Yes there is still the question of how to let AI know about this route since it isn’t a standard yet.

I’m curious on SS team’s thoughts on this as AI becomes more of a consumer of content.

Typically you wouldn’t convert html to markdown, you would maintain your content in markdown and then generate your HTML website from that.

The proposed standard for serving AI-friendly content is AI Agents is to serve markdown via /llms.txt and /llms-full.txt endpoints.

This is what the razor-ssg and razor-press templates let you do, where all content is maintained in markdown and both include support for llms-txt and llms-full.txt:

Here are some examples of llms.txt and llms-full.txt files generated from the Razor SSG and Razor Press website Templates:

Yeah, I’m thinking of existing sites where the content lives in html first and most likely didn’t use razor-ssg or razor-press. But yeah I see problems with generating md from html. I think the best is to have a .md view living next to the cshtml. I would think AI could generate a close enough template for the .md files, but would need the SS content type md plugin to know how to switch.

Yeah, for most basic sites that is enough. But for large sites that are more diverse it would be too big or give too much that may not be specific enough. I can see llms.txt being the entry point and pointing to specific categories (llms-space.txt llms-galaxy.txt llms-universe.txt that more align with what the AI is looking for. Then those llms-xyz.txt can point to the correct .md path. Similar to how a sitemap index file is currently used, but for llms.

Don’t know why you would go your own route instead of using llms.txt like most sites serving AI friendly content, inc Cloudflare, Vercel, Anthropic, etc:

Not sure how many MB you have of plain text docs you want to make available, all of ServiceStack docs fits in 1.5MB. It only requires an automated script that scans your docs to generate a plain text file.

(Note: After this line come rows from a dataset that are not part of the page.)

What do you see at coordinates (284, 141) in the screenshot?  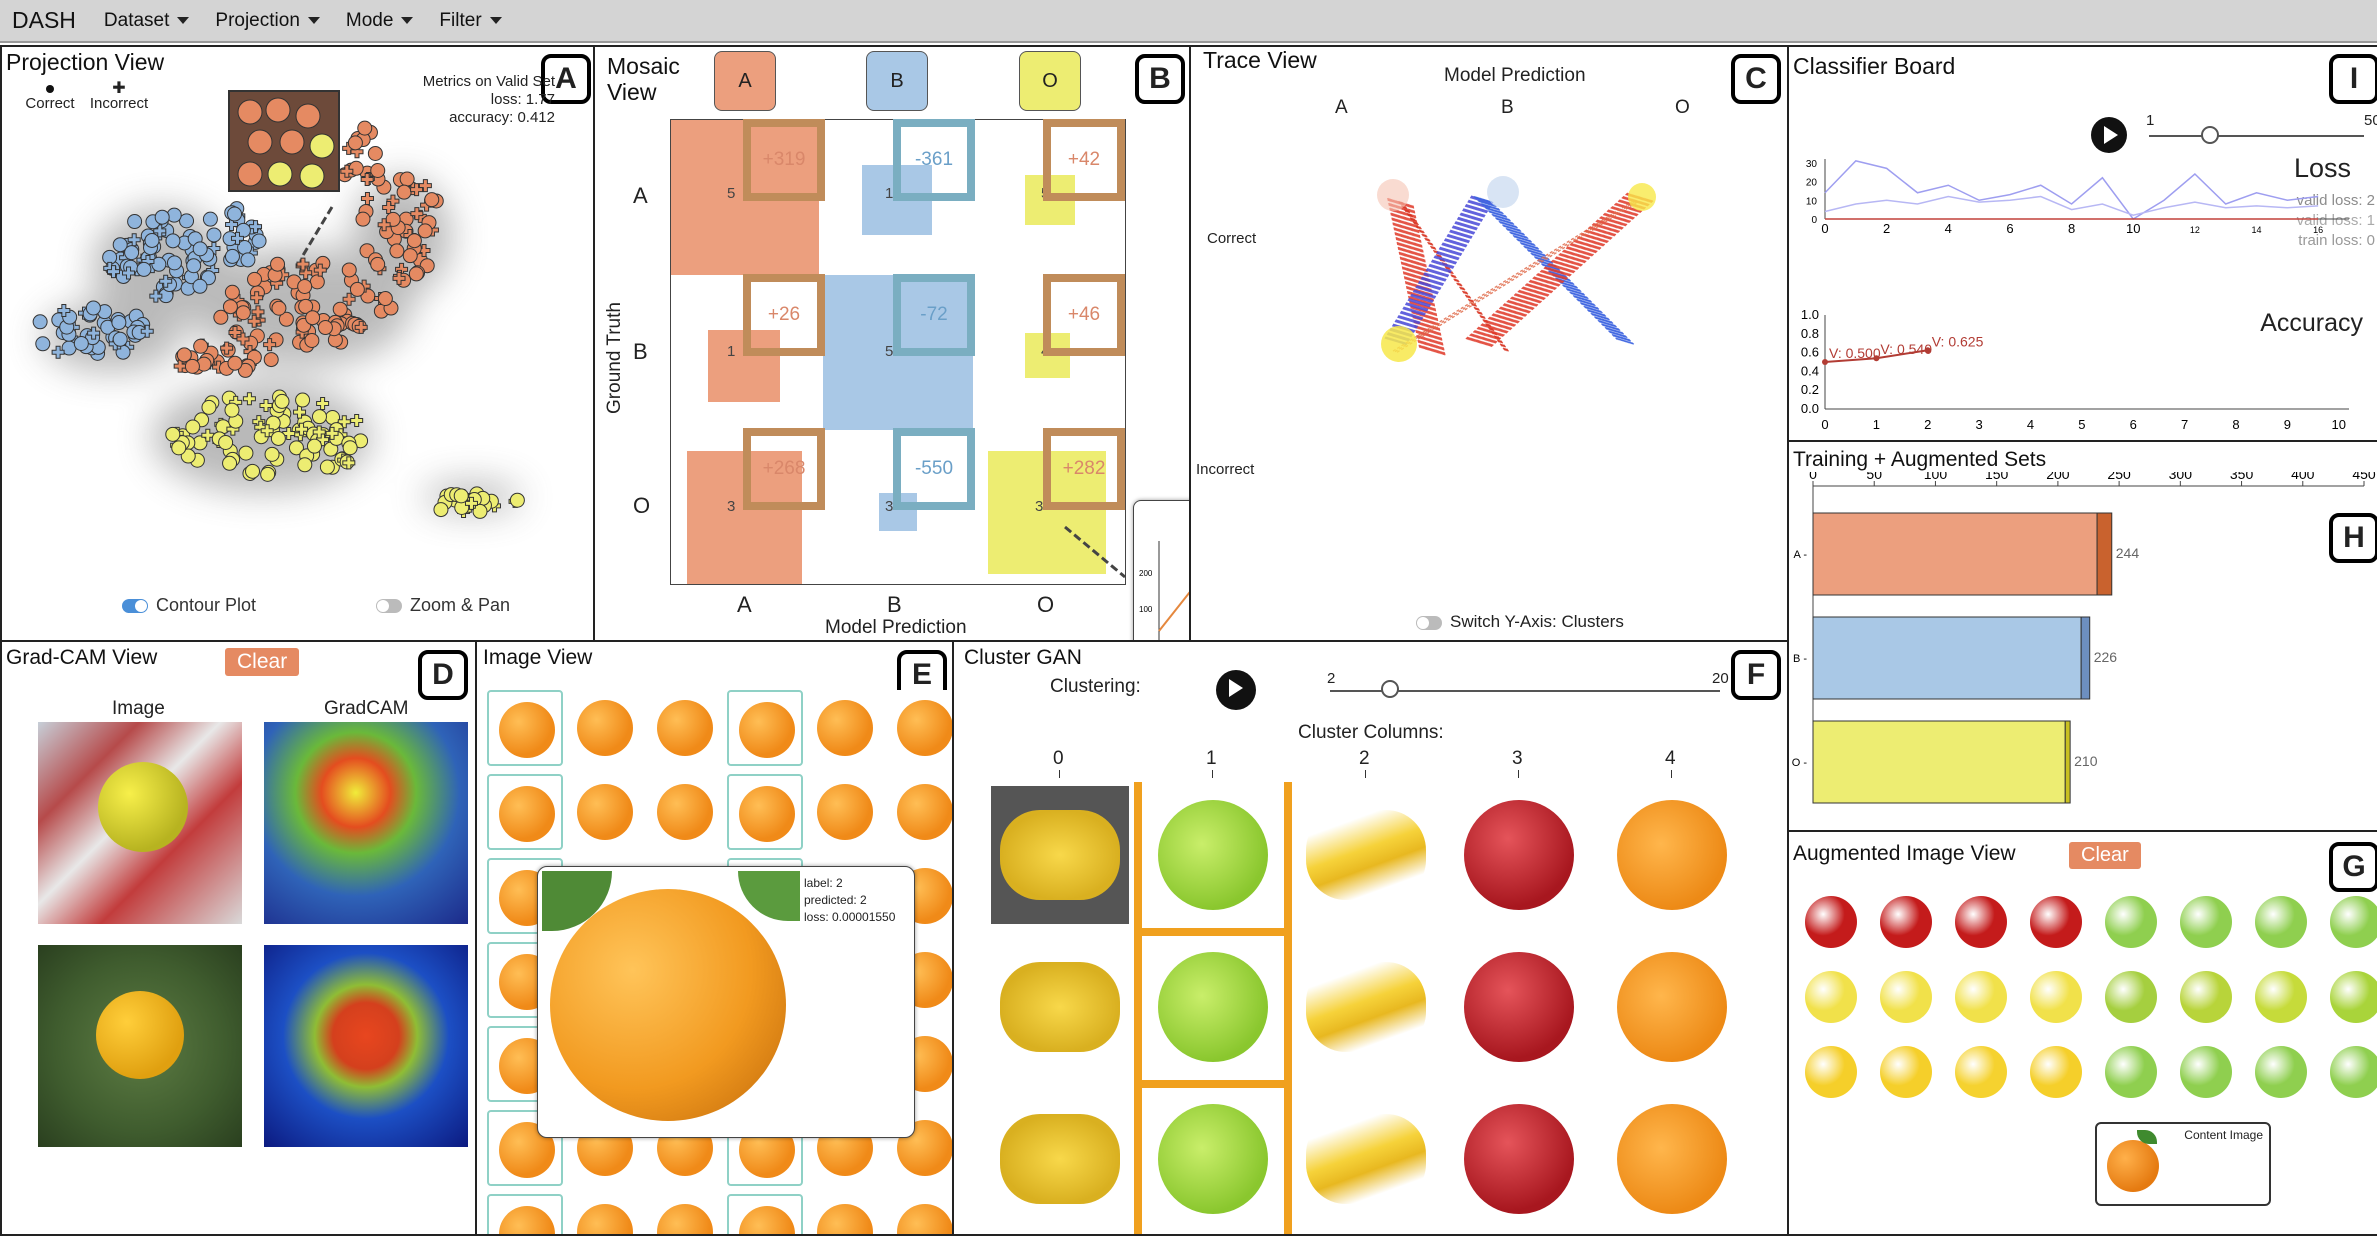 I see `zoom-inset` at bounding box center [284, 141].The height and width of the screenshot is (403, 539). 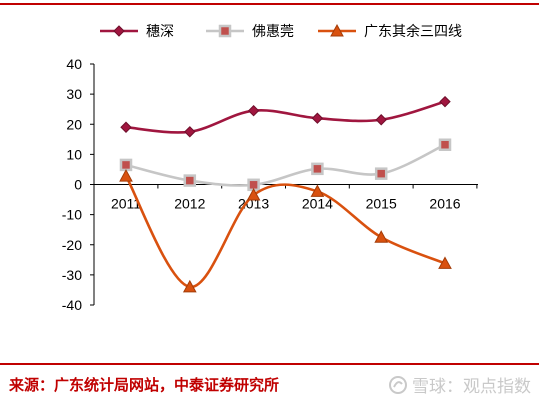 What do you see at coordinates (126, 204) in the screenshot?
I see `x-tick-label: 2011` at bounding box center [126, 204].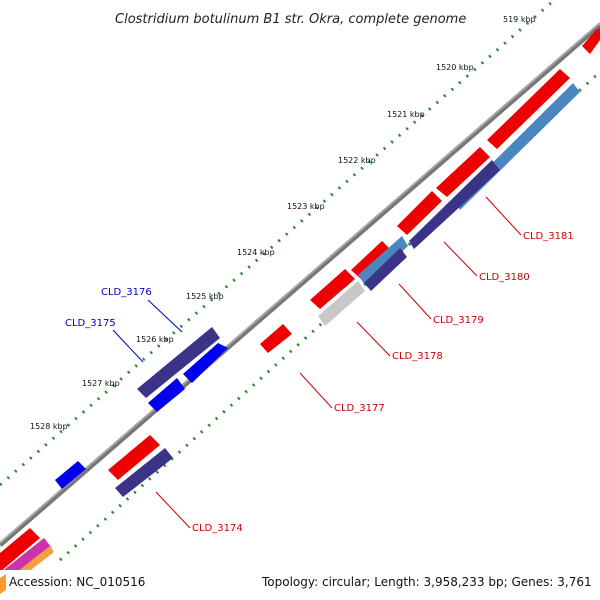 The image size is (600, 600). Describe the element at coordinates (77, 582) in the screenshot. I see `accession-text: Accession: NC_010516` at that location.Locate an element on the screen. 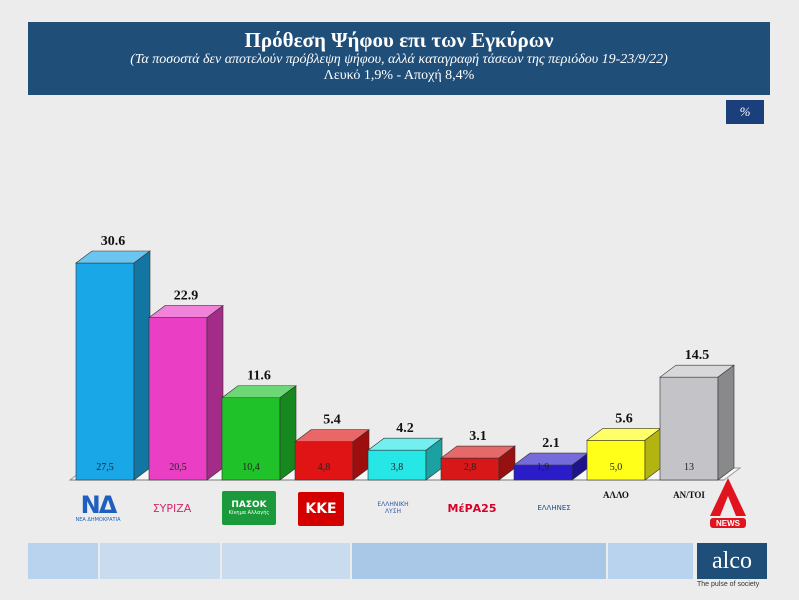 Image resolution: width=799 pixels, height=600 pixels. alpha-news-icon: NEWS is located at coordinates (728, 503). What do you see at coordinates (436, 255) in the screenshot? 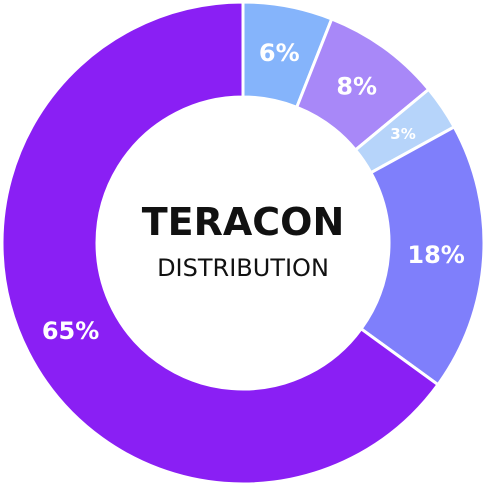
I see `slice-label-3: 18%` at bounding box center [436, 255].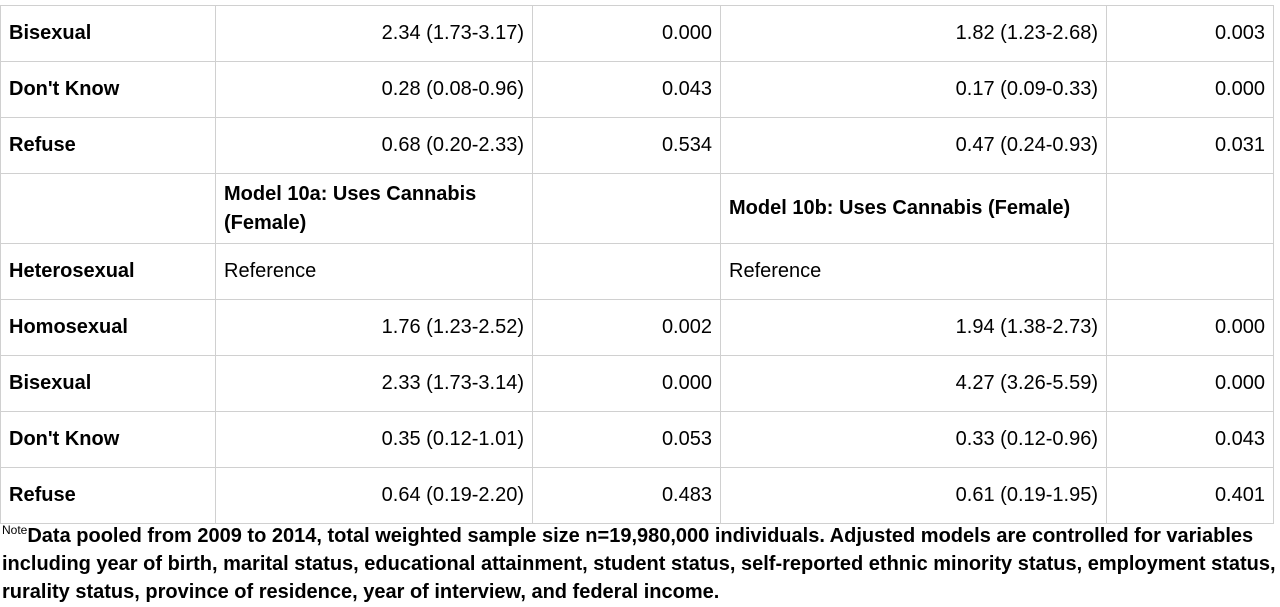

Or you could maintain several /llms.txt for different sites but I don’t see why it needs to be more complicated than that.

We’ll do some research into the size. But I suspect the llms-full.txt would be gigantic for diverse content websites. Though I do like the idea that it is one/two files. The other issue would be keeping it updated as content is added/changed/removed, but maybe a daily refresh would be enough.

Thinking out loud… I wonder how using llms.txt affects (if at all) AI’s that use real time search for their results? Ultimately we want the latest results shown (AI SEO, GEO, AEO), while also using the least amount of data transfer for AI.

No idea, but if the world’s largest companies (inc LLM Authors) are adopting a simple standard, I’m personally not looking elsewhere for a more complicated solution.

The llms.txt in ServiceStack SSG Templates are pre-generated per commit on deployment. So docs.servicestack.net is automatically in-sync without any additional effort/maintenance.

So before AI these websites would do GB’s of data transfer per week. With AI we’re now doing TB’s of data transfer a week. Which is why we’re looking into what’s possible to reduce the data transfer.

It’s unlikely maintaining a llms.txt would reduce AI traffic, it’s effectively a problem for every website on the Internet. Many companies are adding a verify human guard to prevent bot traffic.

I’m personally using a User Agent Blocker to block bot traffic.

Yeah we’ve already have developed AI bot limiter and are still seeing how it affects SEO/GEO/AEO traffic. It’s still early so can’t draw any conclusions, but seems to have some effect on users coming from real time AI searches. Though it’s hard to draw a conclusion as AI changes.

FYI: https://x.com/Cloudflare/status/2021955521213800489

Time to consider not just human visitors, but to treat agents as first-class citizens. Cloudflare’s network now supports real-time content conversion to Markdown at the source using content negotiation headers.

all agents have to do is send “Accept: text/markdown” and we’ll automatically convert the response to Markdown on-the-fly for any enabled site. way fewer tokens. no need to handle it on your own.